Shares

A share is essentially a share in a company; if you own a share you own a tiny part of that company. Shareholders are entitled to take part in decision making processes regarding the running of the company: the more shares you own, the more control you have. For this reason it is common for company directors to own a large amount of the company shares. When you buy a share in a company you will be issued with a share certificate to prove your ownership. You can purchase shares in any public company through a stockbroker. These shares are traded using the stock market, and depending on economic conditions and the estimated value of the company itself, the price of the shares can rise or fall.
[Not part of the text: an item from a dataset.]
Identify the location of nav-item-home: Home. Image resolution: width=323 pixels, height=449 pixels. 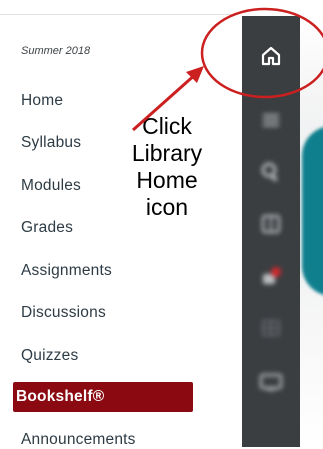
(42, 101).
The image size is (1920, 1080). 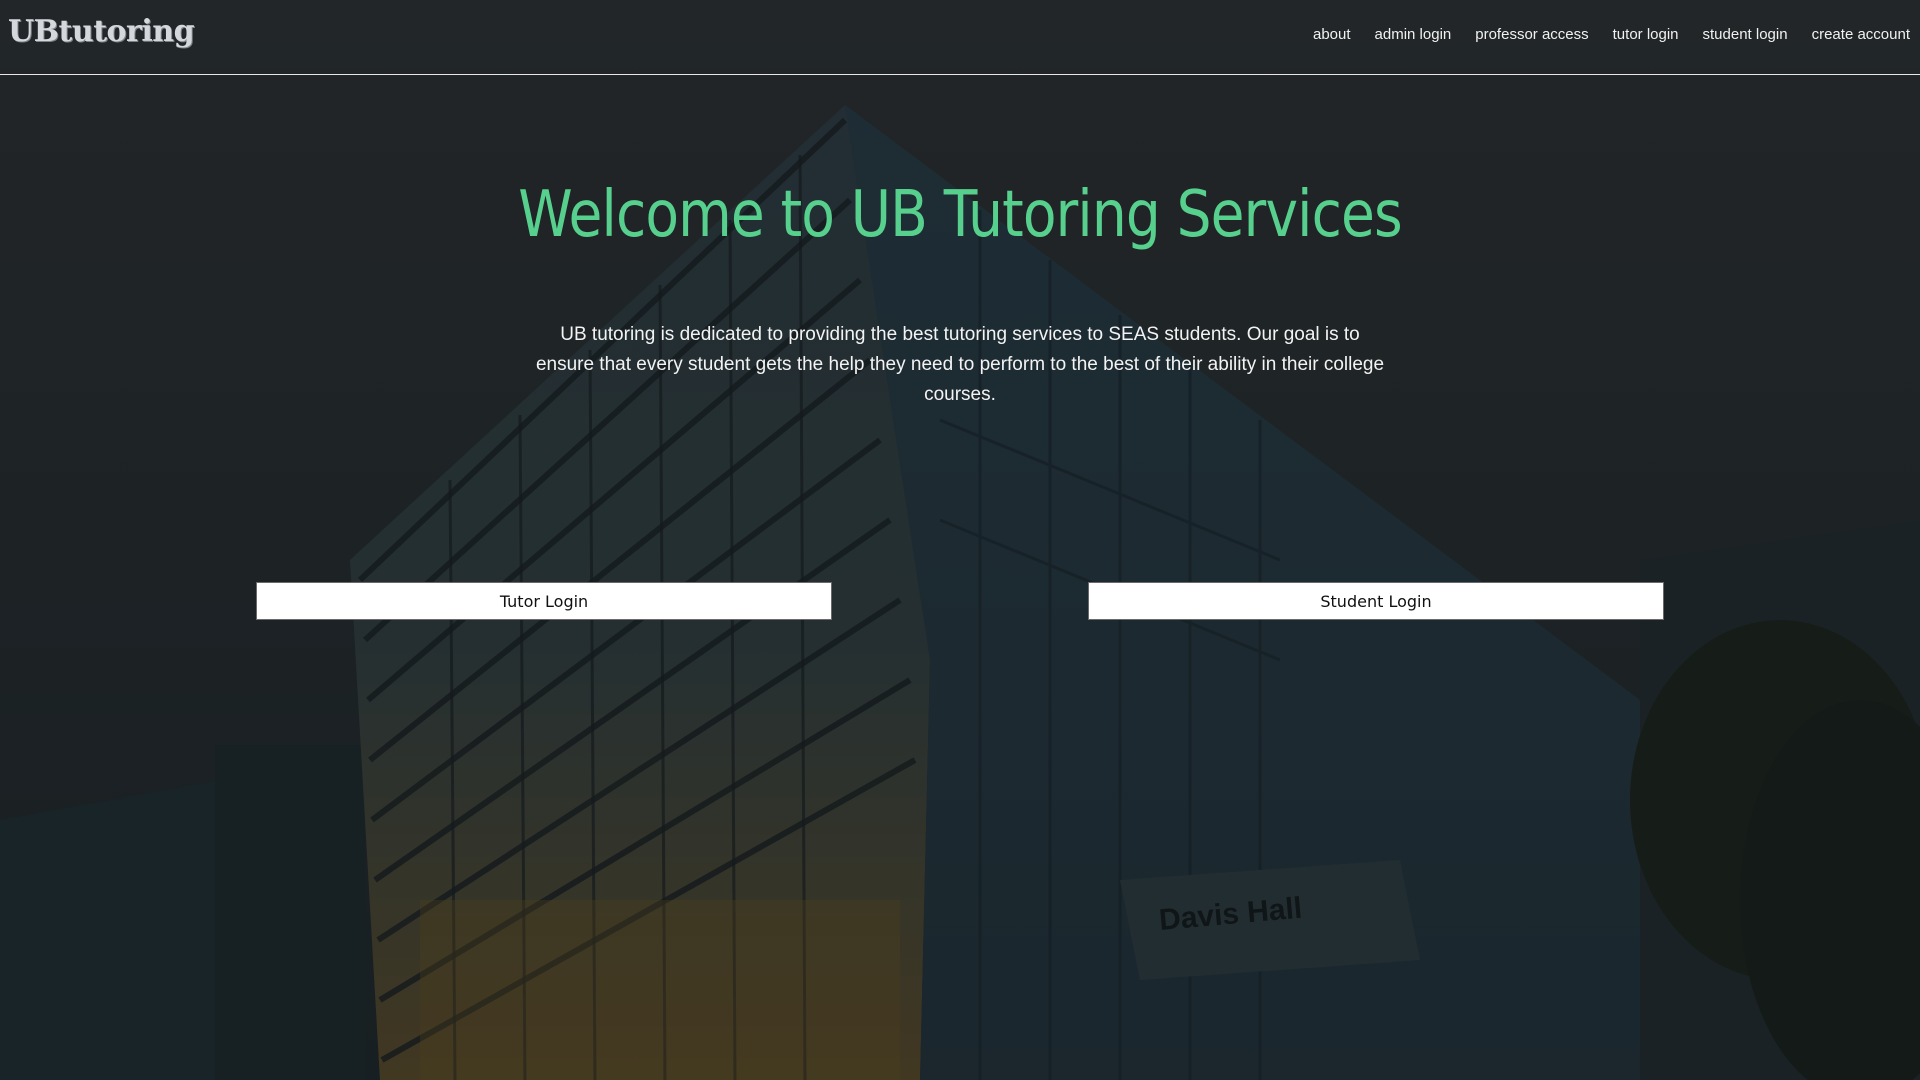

When a company is making a lot of money its directors can agree to pay the shareholders a share of the profits in the form of a dividend. There is no guarantee of a dividend, just as there is no guarantee that a company will make a significant profit. If you do not receive regular dividends from your investment, you can make good returns by selling your shares when they have risen in value. Remember that there is no guarantee of a profit, and it is not uncommon for shares to lose value significantly or altogether. Do not invest any money in shares that you cannot afford to lose. The basic idea of share trading is to buy cheap shares and sell them when they have increased in value: the difference in price is your profit, and a lot of profit means you have made a good return on your investment. It can take a lot of expertise to buy and sell shares at the correct time, and you will need a lot of time to follow the markets and easy access to your stockbroker. For this reason it may be best to employ a professional to monitor your investments or invest in a ready-made portfolio offered by a high street bank.